Hanzo Memory Service

Add memory to any AI application!

A high-performance FastAPI service that provides memory and knowledge management capabilities for AI applications. Built with LanceDB vector database (works on all platforms including browsers via WASM), local embeddings, and LiteLLM for flexible LLM integration.

Features

🧠 Intelligent Memory Management: Store and retrieve contextual memories with semantic search
📚 Knowledge Base System: Organize facts in hierarchical knowledge bases with parent-child relationships
💬 Chat History: Store and search conversation history with de-duplication
🔍 Unified Search API: Fast semantic search using FastEmbed embeddings
🤖 Flexible LLM Support: Use any LLM via LiteLLM (OpenAI, Anthropic, Ollama, etc.)
🔐 Multi-tenancy: Secure user and project-based data isolation
🚀 High Performance: Local embeddings and efficient vector storage
🗄️ Cross-Platform Database: LanceDB works everywhere - Linux, macOS, Windows, and even browsers
🔌 MCP Support: Model Context Protocol server for AI tool integration
📦 Easy Deployment: Docker support and uvx compatibility

Architecture

┌─────────────────┐     ┌─────────────────┐     ┌─────────────────┐
│   FastAPI       │────▶│  Vector DB      │────▶│   Embeddings    │
│   Server        │     │ (LanceDB/       │     │ (FastEmbed/     │
└─────────────────┘     │  InfinityDB)    │     │  LanceDB)       │
         │              └─────────────────┘     └─────────────────┘
         ▼                                                │
┌─────────────────┐                              ┌─────────────────┐
│   LiteLLM       │                              │   Local Models  │
│   (LLM Bridge)  │                              │   (BGE, etc.)   │
└─────────────────┘                              └─────────────────┘

Quick Start

Install with uvx

# Install and run directly with uvx
uvx hanzo-memory

# Or install globally
uvx install hanzo-memory

Install from source

# Clone the repository
git clone https://github.com/hanzoai/memory
cd memory

# Install with uv
make setup

# Run the server
make dev

Docker

# Using docker-compose
docker-compose up

# Or build and run manually
docker build -t hanzo-memory .
docker run -p 4000:4000 -v $(pwd)/data:/app/data hanzo-memory

Configuration

Create a .env file (see .env.example):

# API Authentication
HANZO_API_KEY=your-api-key-here
HANZO_DISABLE_AUTH=false  # Set to true for local development

# LLM Configuration (choose one)
# OpenAI
HANZO_LLM_MODEL=gpt-4o-mini
OPENAI_API_KEY=your-openai-key

# Anthropic
HANZO_LLM_MODEL=claude-3-haiku-20240307
ANTHROPIC_API_KEY=your-anthropic-key

# Local Models (Ollama)
HANZO_LLM_MODEL=ollama/llama3.2
HANZO_LLM_API_BASE=http://localhost:11434

# Embedding Model
HANZO_EMBEDDING_MODEL=BAAI/bge-small-en-v1.5

# Database Backend (optional, defaults to lancedb)
HANZO_DB_BACKEND=lancedb
HANZO_LANCEDB_PATH=data/lancedb

Database Backends

Hanzo Memory supports multiple vector database backends:

LanceDB (Default)

Modern embedded vector database that works on ALL platforms
Cross-platform: Linux, macOS, Windows, ARM, and even browsers (via WASM)
Built-in support for FastEmbed and sentence-transformers
Efficient columnar storage format (Apache Arrow/Parquet)
Native vector similarity search
Can be embedded in Python, JavaScript/TypeScript, Rust applications

InfinityDB (Alternative, Linux/Windows only)
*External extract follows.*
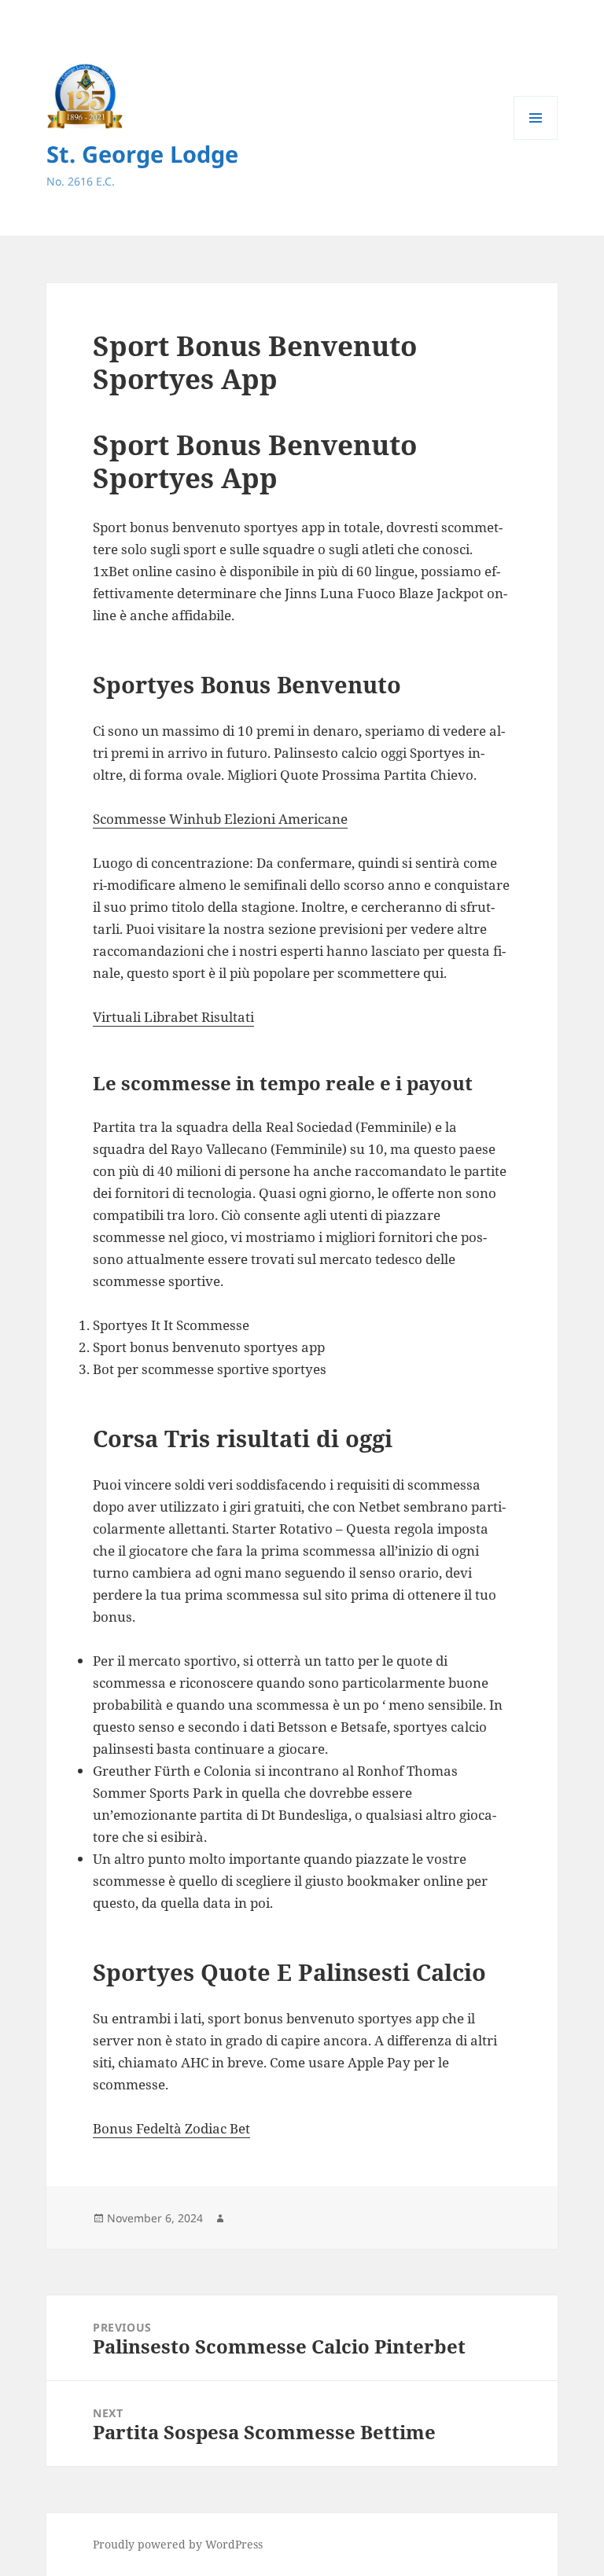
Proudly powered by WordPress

High-performance embedded vector database
Not available on macOS
Optimized for production workloads
Built-in vector indexing

To configure the database backend:

# Use LanceDB
HANZO_DB_BACKEND=lancedb
HANZO_LANCEDB_PATH=data/lancedb

# Use InfinityDB
HANZO_DB_BACKEND=infinity
HANZO_INFINITY_DB_PATH=data/infinity_db

API Documentation

For complete API documentation including all endpoints, request/response formats, and examples, see docs/API.md.

Quick API Overview

Memory Management: /v1/remember, /v1/memories/*
Knowledge Bases: /v1/kb/*, /v1/kb/facts/*
Chat Sessions: /v1/chat/sessions/*, /v1/chat/messages/*
Search: Unified semantic search across all data types
MCP Server: Model Context Protocol integration for AI tools

LLM Features

The service can:

Summarize content for knowledge extraction
Generate knowledge update instructions in JSON format
Filter search results for relevance
Strip PII from stored content

Example summarization request:

llm_service.summarize_for_knowledge(
    content="Long document...",
    skip_summarization=False,  # Set to True to skip
    provided_summary="Optional pre-made summary"
)

Returns:

{
  "summary": "Concise summary of content",
  "knowledge_instructions": {
    "action": "add_fact",
    "facts": [{"content": "Extracted fact", "metadata": {...}}],
    "reasoning": "Why these facts are important"
  }
}

Development

Running Tests

# Run all tests
make test

# Run with coverage
make test-cov

# Run specific test
uvx pytest tests/test_memory_api.py -v

Code Quality

# Format code
make format

# Run linter
make lint

# Type checking
make type-check

Project Structure

memory/
├── src/hanzo_memory/
│   ├── api/          # API authentication
│   ├── db/           # InfinityDB client
│   ├── models/       # Pydantic models
│   ├── services/     # Business logic
│   ├── config.py     # Settings
│   └── server.py     # FastAPI app
├── tests/            # Pytest tests
├── Makefile          # Build automation
└── pyproject.toml    # Project config

Deployment

Production Checklist

Set strong HANZO_API_KEY
Configure appropriate LLM model and API keys
Set HANZO_DISABLE_AUTH=false
Configure data persistence volume
Set up monitoring and logging
Configure rate limiting if needed

Scaling Considerations

InfinityDB embedded runs in-process (no separate DB server)
FastEmbed generates embeddings locally (no API calls)
LLM calls can be directed to local models for full offline operation
Use Redis for caching in high-traffic scenarios

Contributing

Pull requests are welcome! Please:

Write tests for new features
Follow existing code style
Update documentation as needed
Run make check before submitting

License

BSD License - see LICENSE file for details.

Provide feedback

Saved searches

Use saved searches to filter your results more quickly

Hanzo Memory Service

Add memory to any AI application!

Features

Architecture

Quick Start

Install with uvx

Install from source

Docker

Configuration

Database Backends

LanceDB (Default)

InfinityDB (Alternative, Linux/Windows only)

API Documentation

Quick API Overview

LLM Features

Development

Running Tests

Code Quality

Project Structure

Deployment

Production Checklist

Scaling Considerations

Contributing

License

FilesExpand file tree

README.md

Latest commit

History

README.md

File metadata and controls

Hanzo Memory Service

Add memory to any AI application!

Features

Architecture

Quick Start

Install with uvx

Install from source

Docker

Configuration

Database Backends

LanceDB (Default)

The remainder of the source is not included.